While “The Conjuring” film series has managed to handle
itself as well by positioning the Warrens as folk heroes with their long
debunked “adventures” serving as a decent backdrop for urban legends, executed
by the performances of a brilliantly talented cast and James Wan’s superb
direction that never loses sight of its story amidst the antics of its
atmosphere and camera trickery, the spinoffs have been a bit less consistent in
what their central thesis is.
To “The Nun’s” credit, director Corin Hardy does seem committed
to at least making this film different from its sister series, “Annabelle,” by
embodying the demonic threat with far more physicality than the more abstract
and metaphysical actions its other franchise’s offerings.
The film takes on more of a pulp serial supernatural mystery
feel, with Demián Bichir and Taissa Farmiga being dispatched by the Vatican with
defined reputations to their name as though at least one of them has been
through a number of other adventures off screen and the entity of Valak
actually attacking them physically as opposed to wearing them down spiritually
and psychologically with straight up graveyard fueled zombie attacks that
wouldn’t feel out of place in an “Evil Dead” movie.
Even the third act of the movie shifts gears to the
proactive protagonists seeking a means to exorcise the demon once and for all
in a hunt for holy artifacts in an effort to perform a religious ritual that
makes the whole movie begin to feel like an “Exorcist” themed “Indian Jones.”
If all of that sounds like some sort of negative, it really
isn’t; despite the intense atmosphere and straight faced performances by its
strong cast of character actors, “The Nun” rarely strays into the self-serious
to the point of parody atmosphere that sinks so many of its horror genre
contemporaries. Its scares are earned and its story sincere and cohesive but
unafraid to delve into a sense of stylism that gives it a real sense of
identity.
What unfortunately sinks it is that it kind of struggles to
dedicate to the things that work in the small doses provided.
The performances are strong but the screenplay doesn’t
really allow the actors to cut loose in a way they clearly want to that would
benefit the actual story. The absurd image of the Nun preparing to assault
people from the background doesn’t lack self-awareness but never gets played
for the levels of comedy that it could have really worked with outside of a
single scene with Jonas Bloquet, who steals almost every scene he’s a part of.

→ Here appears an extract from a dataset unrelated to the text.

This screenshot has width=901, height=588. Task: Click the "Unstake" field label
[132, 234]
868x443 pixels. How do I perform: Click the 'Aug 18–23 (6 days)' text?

Worst of all, the lack of commitment to making Valak more
dangerous as a physical threat or a metaphysical one unfortunately leaves the
character in a bit of a limbo state in which what he’s capable of and when he
can do it are susceptible to the whims of the plot and the tonal shift between
threats of these natures can draw attention to some oddly choppy editing
choices that are fairly glaring.
A lot of these deficiencies are kind of tragic. Having been
generally unimpressed by the film’s marketing campaign and sick of efforts to
force cinematic universes where they don’t belong, I went into the movie
dreading it only to find myself kind of rooting for it by the last third and
wishing it was better by the time it was over.